TEKS
· · · · · · ·
Kantor Pemerintah di UE Dapat Melarang SImbol-simbol Agama

Oase.id - Kantor-kantor pemerintah di seluruh Uni Eropa (UE) dapat melarang karyawannya mengenakan simbol-simbol keagamaan, seperti jilbab, demi kepentingan netralitas.
Keputusan pengadilan tinggi UE, itu menekankan bahwa pembatasan tersebut harus diterapkan secara merata kepada semua karyawan dan sesuai dengan konteks hukum dari masing-masing negara anggota.
Keputusan tersebut, yang diterbitkan oleh pengadilan Uni Eropa pada pekan ini, mengatakan larangan tersebut diperbolehkan untuk menegakkan “lingkungan administratif yang sepenuhnya netral”.
Namun, pengadilan mengatakan larangan terhadap pakaian atau simbol yang terkait dengan keyakinan filosofis atau agama harus diterapkan secara merata. “Aturan seperti itu tidak diskriminatif jika diterapkan secara umum dan tanpa pandang bulu terhadap seluruh staf pemerintahan dan terbatas pada hal-hal yang benar-benar diperlukan,” katanya.
Pengadilan diminta mengambil keputusan setelah seorang pegawai Muslim di kotamadya Ans, Belgia timur, diberitahu bahwa dia tidak boleh mengenakan jilbab saat bekerja. Dokumen pengadilan mencatat bahwa pekerjaannya hanya melibatkan sedikit kontak dengan publik.
Segera setelah itu, pemerintah kota mengubah persyaratan kerjanya untuk mengharuskan semua karyawannya mematuhi netralitas yang ketat. Karyawan tersebut mengajukan pengaduan ke pengadilan setempat, menggambarkan larangan tersebut sebagai tindakan diskriminatif dan menyuarakan keprihatinan bahwa hak kebebasan beragamanya telah dilanggar.
Pengadilan mencatat bahwa meskipun tanda-tanda keyakinan agama yang terang-terangan dilarang, beberapa foto yang dibuat oleh pihak yang mengajukan pengaduan memperjelas bahwa “tanda-tanda keyakinan yang diam-diam ditoleransi”.
Simbol-simbol ini termasuk pemakaian anting-anting dengan salib atau penyelenggaraan pesta Natal, kata pengacara pelapor kepada Guardian.
Pengadilan beralih ke UE, meminta pengadilan untuk menilai apakah aturan netralitas itu diskriminatif.
· · · · · · ·
PETUNJUK LATIHAN
**a.** Menurut artikel tentang larangan simbol agama di kantor pemerintah UE, di kotamadya mana pegawai Muslim yang dilarang mengenakan jilbab itu bekerja?
**b.** Lanjutkan artikel tentang larangan simbol agama di kantor pemerintah UE mulai setelah kalimat terakhirnya.

KUTIPAN SUMBER
· · · · · · ·
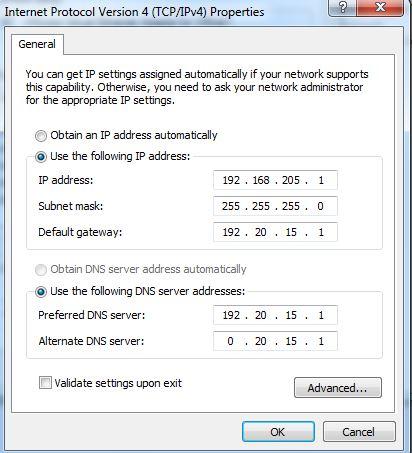
Task: Click the IP address field first octet
Action: pyautogui.click(x=231, y=180)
· · · · · · ·
HASIL PER TUGAS
**a.** Di kotamadya Ans, Belgia timur.

**b.**
Dalam keputusan yang berlaku untuk kantor-kantor sektor publik di seluruh UE, pengadilan yang berbasis di Luksemburg mengatakan kebijakan netralitas yang ketat “dapat dianggap dibenarkan secara objektif dan memiliki tujuan yang sah”.
Namun, disebutkan bahwa hal sebaliknya juga akan terjadi: administrasi publik dapat dibenarkan jika mengizinkan pegawainya memakai tanda-tanda keyakinan yang terlihat, baik agama atau filosofis, secara umum dan tanpa pandang bulu.
Pengadilan nasional mempunyai “batas keleluasaan”, tambahnya, sehingga memungkinkan mereka untuk memutuskan cara terbaik untuk menyeimbangkan hak-hak individu dan netralitas pelayanan publik. “Namun, tujuan tersebut harus dicapai secara konsisten dan sistematis, dan langkah-langkah yang diambil untuk mencapainya harus dibatasi pada apa yang benar-benar diperlukan,” katanya.
Sibylle Gioe, pengacara yang mewakili karyawan tersebut di Belgia, menyoroti ambiguitas putusan pengadilan. “Hukum Uni Eropa tidak memilih satu solusi dibandingkan solusi lainnya,” katanya. “Dan aku mengharapkan hal seperti itu.”
Berita tentang keputusan tersebut memicu kekhawatiran di beberapa kalangan. Femyso, jaringan pan-Eropa yang mewakili lebih dari 30 organisasi pemuda dan mahasiswa Muslim, menggambarkan keputusan tersebut berpotensi melanggar kebebasan beragama dan berekspresi.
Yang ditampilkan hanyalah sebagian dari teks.